International Journal of Computer Networking,
Wireless and Mobile Communications (IJCNWMC)
ISSN 2250-1568
Vol. 3, Issue 3, Aug 2013, 135-144
© TJPRC Pvt. Ltd.
A COLLABORATIVE STUDY OF TRAFFIC MANAGEMENT IN CLOUD COMPUTING
ENVIRONMENT
MEGHA TRETHA
1
, HARSH.K.VERMA
2
& NAVEEN HEMRAJANI
3
1
M.Tech Scholar, Department of Computer Science Engineering, Suresh Gyan Vihar University, Jaipur, Rajasthan, India
2
Department of Computer Science Engineering, Suresh Gyan Vihar University, Jaipur, Rajasthan, India
3
Department of Computer Science Engineering, NIT, Jalandhar, Punjab, India
ABSTRACT
Cloud Computing is believed to be the technological paradigm in the area of computing and it will soon become
an industry standard.
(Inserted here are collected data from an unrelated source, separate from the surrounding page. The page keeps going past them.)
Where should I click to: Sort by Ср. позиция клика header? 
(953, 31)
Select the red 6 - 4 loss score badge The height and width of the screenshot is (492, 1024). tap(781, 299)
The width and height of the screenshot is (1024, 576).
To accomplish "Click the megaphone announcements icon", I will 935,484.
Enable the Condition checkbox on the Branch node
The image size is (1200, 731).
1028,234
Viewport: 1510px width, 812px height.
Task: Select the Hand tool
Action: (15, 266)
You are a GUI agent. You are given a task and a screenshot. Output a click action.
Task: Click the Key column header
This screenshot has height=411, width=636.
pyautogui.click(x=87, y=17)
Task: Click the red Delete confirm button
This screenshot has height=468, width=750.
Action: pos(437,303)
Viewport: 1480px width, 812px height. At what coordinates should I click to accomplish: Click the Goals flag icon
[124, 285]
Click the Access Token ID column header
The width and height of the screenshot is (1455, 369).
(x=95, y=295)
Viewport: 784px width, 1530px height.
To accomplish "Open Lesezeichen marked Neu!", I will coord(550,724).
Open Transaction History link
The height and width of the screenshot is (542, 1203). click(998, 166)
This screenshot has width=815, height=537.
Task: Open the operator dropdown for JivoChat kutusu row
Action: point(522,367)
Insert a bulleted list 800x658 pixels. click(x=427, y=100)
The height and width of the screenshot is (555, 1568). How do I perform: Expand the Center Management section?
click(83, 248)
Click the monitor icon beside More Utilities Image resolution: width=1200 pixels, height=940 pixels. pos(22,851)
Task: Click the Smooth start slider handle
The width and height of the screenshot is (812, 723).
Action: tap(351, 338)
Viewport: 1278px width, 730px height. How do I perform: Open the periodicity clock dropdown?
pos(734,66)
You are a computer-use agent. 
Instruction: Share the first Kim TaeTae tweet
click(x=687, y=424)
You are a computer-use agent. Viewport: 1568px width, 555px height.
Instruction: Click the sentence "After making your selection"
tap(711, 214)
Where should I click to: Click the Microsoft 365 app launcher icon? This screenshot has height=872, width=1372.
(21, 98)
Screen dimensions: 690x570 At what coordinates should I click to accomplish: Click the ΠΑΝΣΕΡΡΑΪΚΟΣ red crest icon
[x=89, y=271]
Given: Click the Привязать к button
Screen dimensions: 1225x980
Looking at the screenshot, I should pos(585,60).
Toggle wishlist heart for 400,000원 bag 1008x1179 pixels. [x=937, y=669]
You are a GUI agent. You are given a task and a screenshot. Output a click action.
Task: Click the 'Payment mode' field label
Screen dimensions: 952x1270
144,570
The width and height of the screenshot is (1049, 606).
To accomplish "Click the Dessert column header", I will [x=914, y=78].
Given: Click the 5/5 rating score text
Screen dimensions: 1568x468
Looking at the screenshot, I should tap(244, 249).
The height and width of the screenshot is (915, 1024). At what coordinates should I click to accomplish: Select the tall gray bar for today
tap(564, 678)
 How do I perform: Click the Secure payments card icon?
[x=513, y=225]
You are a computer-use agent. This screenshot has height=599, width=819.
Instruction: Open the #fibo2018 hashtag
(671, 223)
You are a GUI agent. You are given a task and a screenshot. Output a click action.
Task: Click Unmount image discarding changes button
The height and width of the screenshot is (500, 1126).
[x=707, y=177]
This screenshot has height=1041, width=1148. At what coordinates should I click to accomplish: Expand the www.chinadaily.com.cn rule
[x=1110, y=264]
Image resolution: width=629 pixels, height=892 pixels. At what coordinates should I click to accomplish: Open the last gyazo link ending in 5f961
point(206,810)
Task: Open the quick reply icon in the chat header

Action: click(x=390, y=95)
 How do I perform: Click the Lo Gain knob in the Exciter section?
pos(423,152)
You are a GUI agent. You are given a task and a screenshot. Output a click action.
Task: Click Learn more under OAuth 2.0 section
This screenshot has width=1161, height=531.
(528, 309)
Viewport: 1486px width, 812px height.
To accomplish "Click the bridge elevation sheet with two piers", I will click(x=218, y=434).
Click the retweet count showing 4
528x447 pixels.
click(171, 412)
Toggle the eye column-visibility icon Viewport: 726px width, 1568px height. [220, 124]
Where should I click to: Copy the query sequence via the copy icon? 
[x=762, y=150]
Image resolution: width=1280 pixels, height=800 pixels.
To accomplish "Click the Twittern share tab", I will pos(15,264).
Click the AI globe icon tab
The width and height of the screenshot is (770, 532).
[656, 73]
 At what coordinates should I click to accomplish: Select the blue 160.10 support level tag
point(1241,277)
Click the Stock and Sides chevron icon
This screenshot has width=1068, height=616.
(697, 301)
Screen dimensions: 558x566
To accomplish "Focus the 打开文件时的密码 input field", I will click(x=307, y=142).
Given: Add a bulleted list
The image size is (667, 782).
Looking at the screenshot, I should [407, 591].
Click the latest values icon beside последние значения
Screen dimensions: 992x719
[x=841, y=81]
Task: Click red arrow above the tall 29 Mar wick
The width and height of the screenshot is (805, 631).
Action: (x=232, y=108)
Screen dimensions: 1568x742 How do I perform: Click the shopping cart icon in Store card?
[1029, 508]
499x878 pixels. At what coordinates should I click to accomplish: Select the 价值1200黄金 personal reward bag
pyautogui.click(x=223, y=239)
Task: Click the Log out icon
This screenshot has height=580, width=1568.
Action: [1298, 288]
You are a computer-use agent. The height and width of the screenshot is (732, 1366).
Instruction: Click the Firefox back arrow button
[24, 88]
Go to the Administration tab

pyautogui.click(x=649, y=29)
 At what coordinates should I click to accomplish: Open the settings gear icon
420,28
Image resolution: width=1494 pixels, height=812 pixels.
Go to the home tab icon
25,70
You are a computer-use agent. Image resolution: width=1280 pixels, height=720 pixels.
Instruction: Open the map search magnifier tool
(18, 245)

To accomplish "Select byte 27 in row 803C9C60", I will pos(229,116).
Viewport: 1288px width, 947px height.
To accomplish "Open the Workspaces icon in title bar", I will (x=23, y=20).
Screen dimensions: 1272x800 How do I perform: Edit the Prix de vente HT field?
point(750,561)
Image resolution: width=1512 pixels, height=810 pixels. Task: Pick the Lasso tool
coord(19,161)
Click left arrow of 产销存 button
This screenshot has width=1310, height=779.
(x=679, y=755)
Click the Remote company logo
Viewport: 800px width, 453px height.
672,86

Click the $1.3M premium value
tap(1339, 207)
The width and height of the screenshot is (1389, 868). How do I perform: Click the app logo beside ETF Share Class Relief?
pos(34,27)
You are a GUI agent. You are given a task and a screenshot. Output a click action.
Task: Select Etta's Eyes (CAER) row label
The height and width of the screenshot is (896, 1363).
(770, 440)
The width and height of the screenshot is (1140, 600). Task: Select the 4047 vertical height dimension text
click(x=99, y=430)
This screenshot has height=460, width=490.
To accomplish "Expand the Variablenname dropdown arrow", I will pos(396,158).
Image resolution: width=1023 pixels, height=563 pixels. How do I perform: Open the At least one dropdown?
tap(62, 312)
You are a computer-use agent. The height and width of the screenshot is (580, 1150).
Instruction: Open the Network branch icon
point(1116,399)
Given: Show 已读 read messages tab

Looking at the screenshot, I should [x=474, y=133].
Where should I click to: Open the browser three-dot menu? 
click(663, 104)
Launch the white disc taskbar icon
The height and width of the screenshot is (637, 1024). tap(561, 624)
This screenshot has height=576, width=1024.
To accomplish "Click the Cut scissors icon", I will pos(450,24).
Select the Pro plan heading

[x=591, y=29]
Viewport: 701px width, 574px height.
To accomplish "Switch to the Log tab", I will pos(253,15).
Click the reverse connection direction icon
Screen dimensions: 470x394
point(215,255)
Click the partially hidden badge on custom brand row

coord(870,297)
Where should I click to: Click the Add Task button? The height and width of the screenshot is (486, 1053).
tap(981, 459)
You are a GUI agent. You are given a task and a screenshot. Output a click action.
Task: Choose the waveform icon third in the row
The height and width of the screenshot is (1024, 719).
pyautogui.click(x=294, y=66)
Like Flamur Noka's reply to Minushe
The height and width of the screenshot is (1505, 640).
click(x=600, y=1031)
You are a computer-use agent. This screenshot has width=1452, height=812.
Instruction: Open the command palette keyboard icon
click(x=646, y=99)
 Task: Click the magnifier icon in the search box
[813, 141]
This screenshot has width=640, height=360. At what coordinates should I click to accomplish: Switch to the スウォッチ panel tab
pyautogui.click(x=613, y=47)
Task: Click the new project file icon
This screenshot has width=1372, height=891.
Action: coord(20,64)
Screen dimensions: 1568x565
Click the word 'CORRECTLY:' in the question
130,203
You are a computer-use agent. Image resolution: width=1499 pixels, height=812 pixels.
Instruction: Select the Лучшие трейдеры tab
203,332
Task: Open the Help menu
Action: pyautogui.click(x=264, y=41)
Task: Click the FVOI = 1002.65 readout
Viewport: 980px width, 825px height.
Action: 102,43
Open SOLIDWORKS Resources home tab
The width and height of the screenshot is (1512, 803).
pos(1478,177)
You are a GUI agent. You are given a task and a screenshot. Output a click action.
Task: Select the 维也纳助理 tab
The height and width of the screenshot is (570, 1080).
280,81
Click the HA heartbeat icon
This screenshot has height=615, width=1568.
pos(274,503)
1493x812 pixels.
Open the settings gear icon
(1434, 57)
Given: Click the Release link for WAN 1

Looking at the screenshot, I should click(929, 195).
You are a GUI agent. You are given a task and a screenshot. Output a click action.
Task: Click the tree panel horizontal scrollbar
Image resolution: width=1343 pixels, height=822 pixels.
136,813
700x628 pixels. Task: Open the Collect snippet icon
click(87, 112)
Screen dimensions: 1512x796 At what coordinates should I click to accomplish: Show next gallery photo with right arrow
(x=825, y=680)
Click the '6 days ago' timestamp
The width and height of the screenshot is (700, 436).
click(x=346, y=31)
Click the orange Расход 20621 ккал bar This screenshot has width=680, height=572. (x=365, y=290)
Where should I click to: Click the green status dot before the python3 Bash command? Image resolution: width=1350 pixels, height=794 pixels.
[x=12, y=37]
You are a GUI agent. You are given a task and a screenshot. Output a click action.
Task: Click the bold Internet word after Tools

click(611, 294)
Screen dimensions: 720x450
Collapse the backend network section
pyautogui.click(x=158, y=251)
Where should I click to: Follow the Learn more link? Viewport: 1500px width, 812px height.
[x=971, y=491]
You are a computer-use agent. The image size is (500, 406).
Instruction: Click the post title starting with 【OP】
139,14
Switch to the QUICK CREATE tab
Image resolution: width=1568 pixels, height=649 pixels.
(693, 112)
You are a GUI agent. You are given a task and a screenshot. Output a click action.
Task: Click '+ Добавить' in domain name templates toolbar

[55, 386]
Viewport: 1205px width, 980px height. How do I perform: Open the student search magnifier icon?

Despite of the fact that cloud provides a number of benefits, dangers associated with it cannot be
unseen. One of the biggest dangers that the cloud providers are facing today is the vast amount of traffic that is increasing
nearly in fraction of nanoseconds [1]. Cloud Service Providers need efficient ways to distribute data or better called
resources across wide area network (WWW). Large scale, geographically replicated online services provide new
opportunities for coordination between servers (to match clients with servers), traffic engineering (to efficiently distribute
traffic on different paths), content placement (to place data on specific servers for load balancing). Traditional designs tend
to isolate the above problems in traffic management, thus degrading the performance, reliability, responsiveness and
scalability [2]. To tackle with the increasing traffic, we are proposing the theory of decentralized optimization, game theory
and approximation algorithm to jointly provide solutions to these design problems that are controlled by different
institutions of CSP.
KEYWORDS: Cloud Computing, Cloud Service Provider, Traffic Engineering, Server Selection, Content Placement
INTRODUCTION
In the starting the cloud traffic was usually managed by individual entities, protocols such as MPLS came into
existence after that for traffic management and were somehow successful. Traditionally traffic management was done
separately by four parties that collectively make up cloud ecosystem. An illustration has been shown in the figure 1 given
below:
Internet Service Provider
Internet service providers are the network providers that provide connectivity or bandwidth to transport data
simply treating them packets [3]. The primary role of an ISP is to manage traffic by deploying infrastructure, manage
connectivity and load balancing.
Content Distribution Network
Content Distribution Networks provide the infrastructure to replicate content across geographically-diverse data
centers (or servers). Today's CDNs strategically deploy servers across geographically distributed areas, and replicate
content over a number of designated servers. CDNs solve a server selection (SS) problem.